# WORK TASK:
Starting at the line that contains "Task: Click the Stop X icon in toolbar", copy every line through the end of the records below exactly as written, leaving out pictures.

# DATA FOR THIS EXERCISE:
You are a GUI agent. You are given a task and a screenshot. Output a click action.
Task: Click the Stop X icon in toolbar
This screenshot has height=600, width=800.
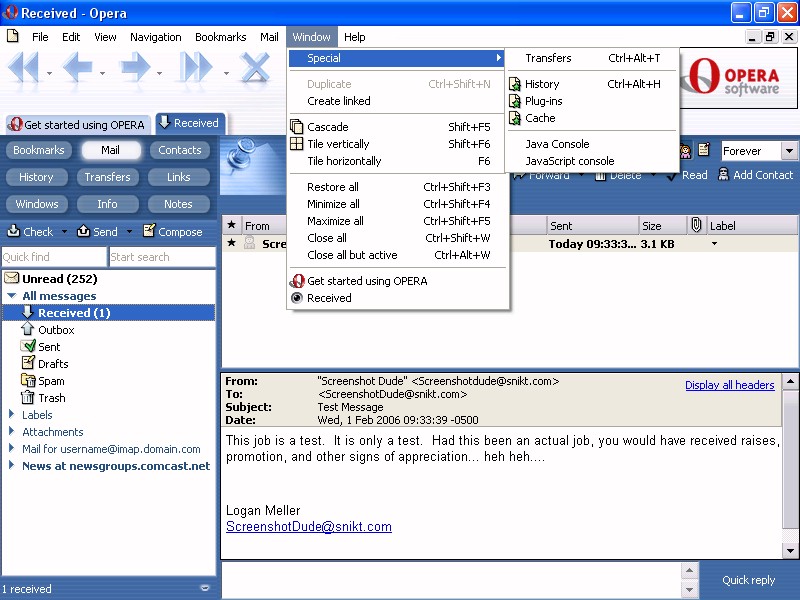coord(255,69)
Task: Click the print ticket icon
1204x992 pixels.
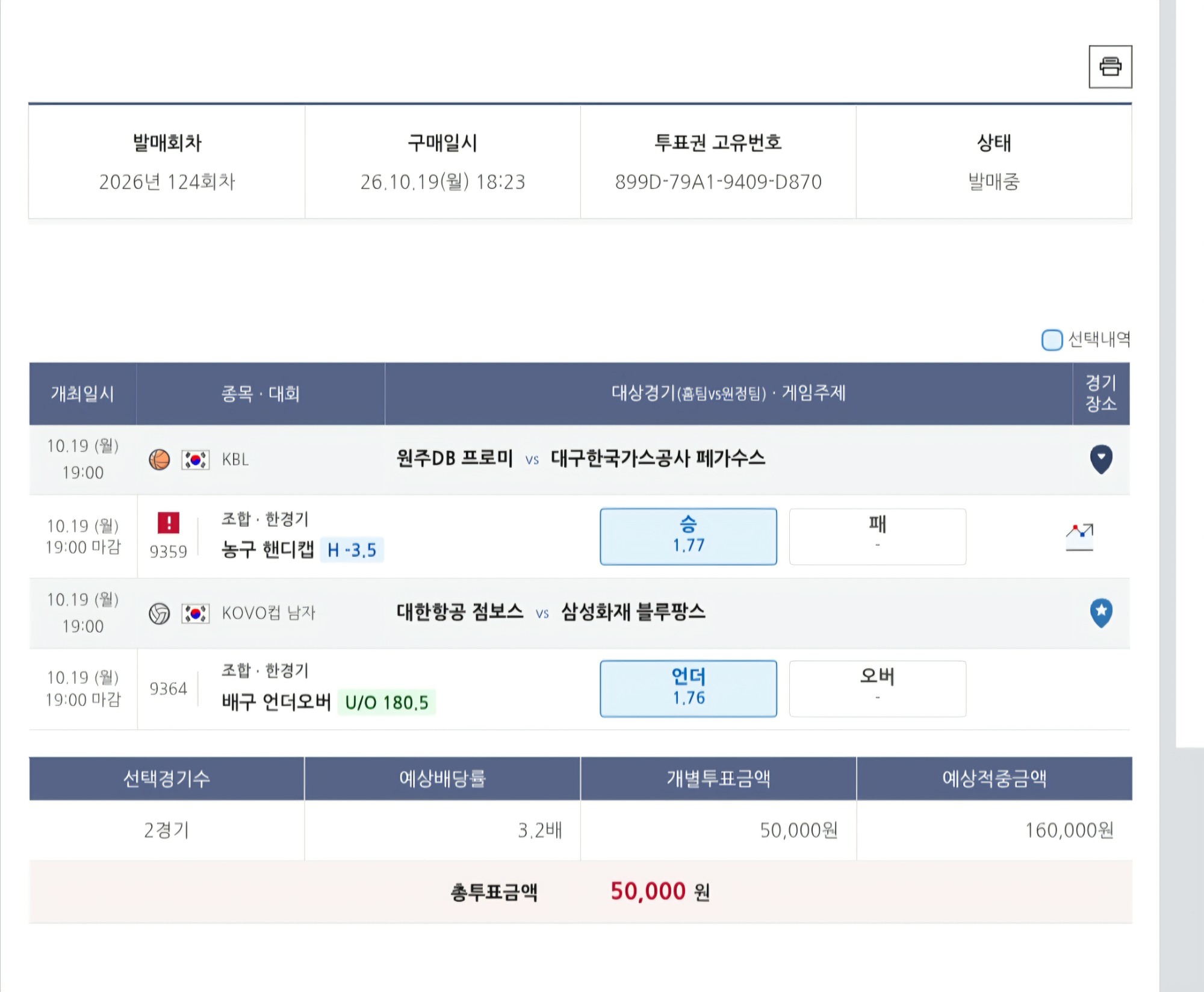Action: tap(1110, 67)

# EXERCISE ANSWER:
Task: Click the Stop X icon in toolbar
This screenshot has height=600, width=800.
coord(255,69)
Task: Click the print ticket icon
1204x992 pixels.
Action: tap(1110, 67)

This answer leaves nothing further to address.